> [EXERCISE] Looking at the listing beneath, work out how many lines hold "computer" and report only that figure.

> [EXERCISE DATA]
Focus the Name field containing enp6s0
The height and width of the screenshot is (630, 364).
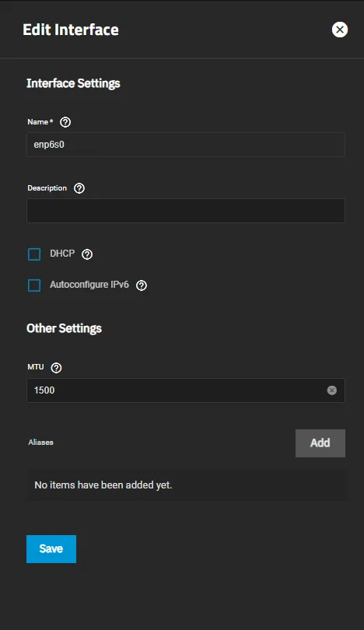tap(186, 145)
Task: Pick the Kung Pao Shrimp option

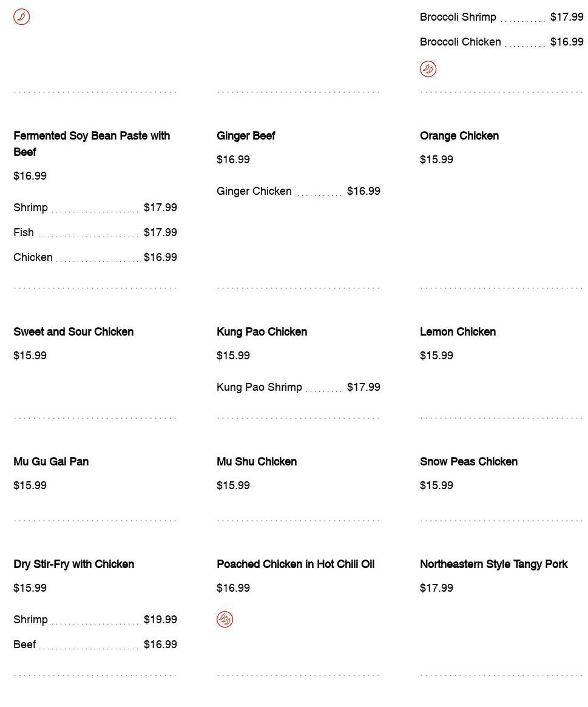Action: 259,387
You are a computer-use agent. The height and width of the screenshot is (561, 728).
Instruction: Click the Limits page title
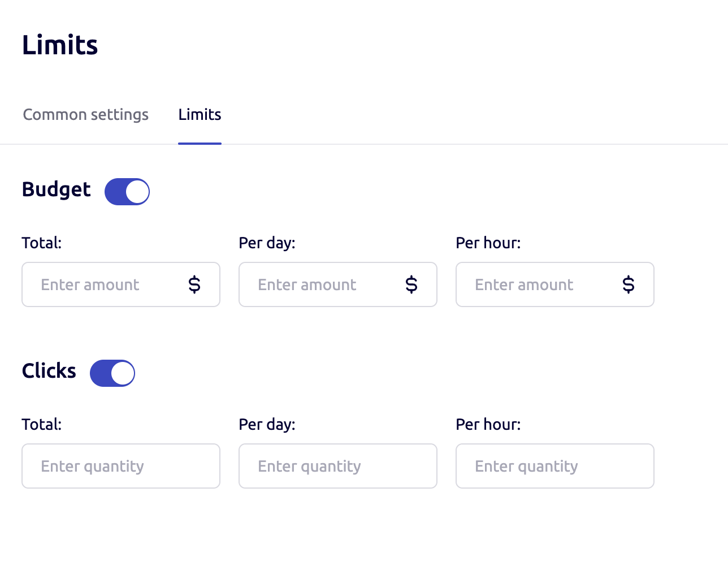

--

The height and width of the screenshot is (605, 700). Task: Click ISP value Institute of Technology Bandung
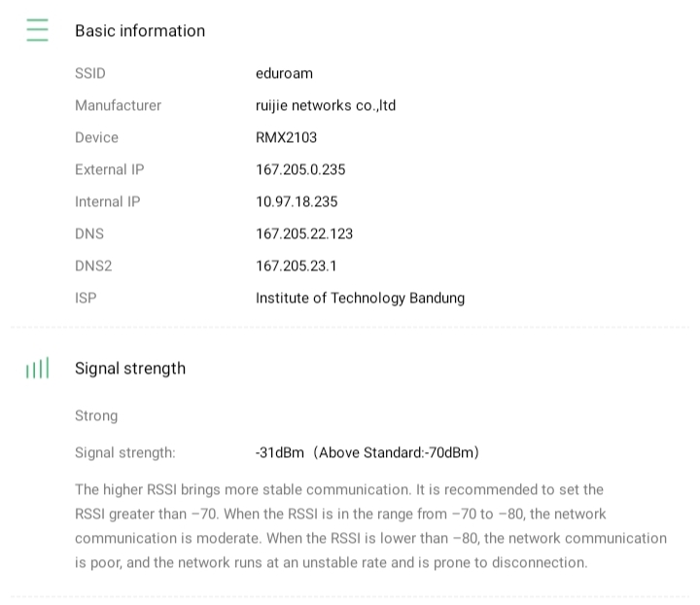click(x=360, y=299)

...

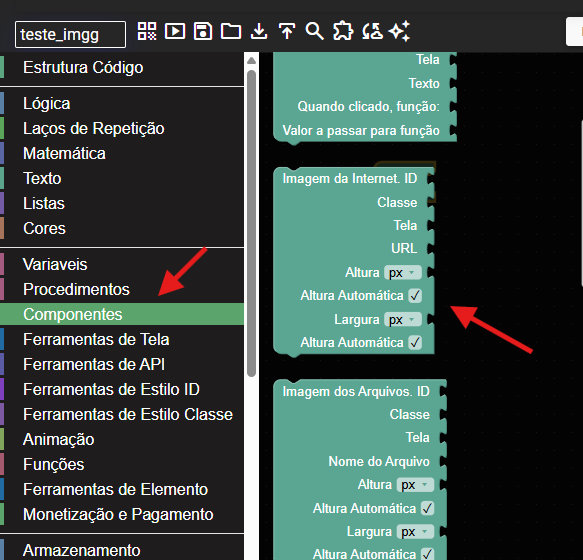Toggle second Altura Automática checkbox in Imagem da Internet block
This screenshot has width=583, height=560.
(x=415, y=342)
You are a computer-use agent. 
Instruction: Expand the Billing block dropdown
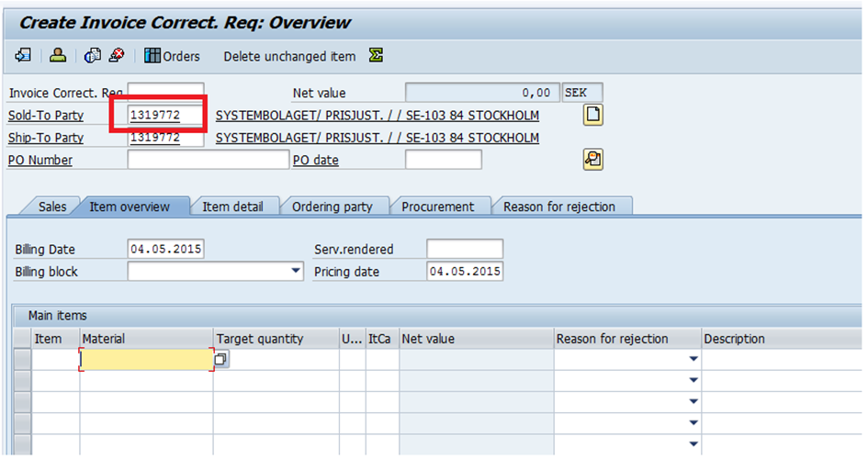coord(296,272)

> [WRITTEN REPLY] 2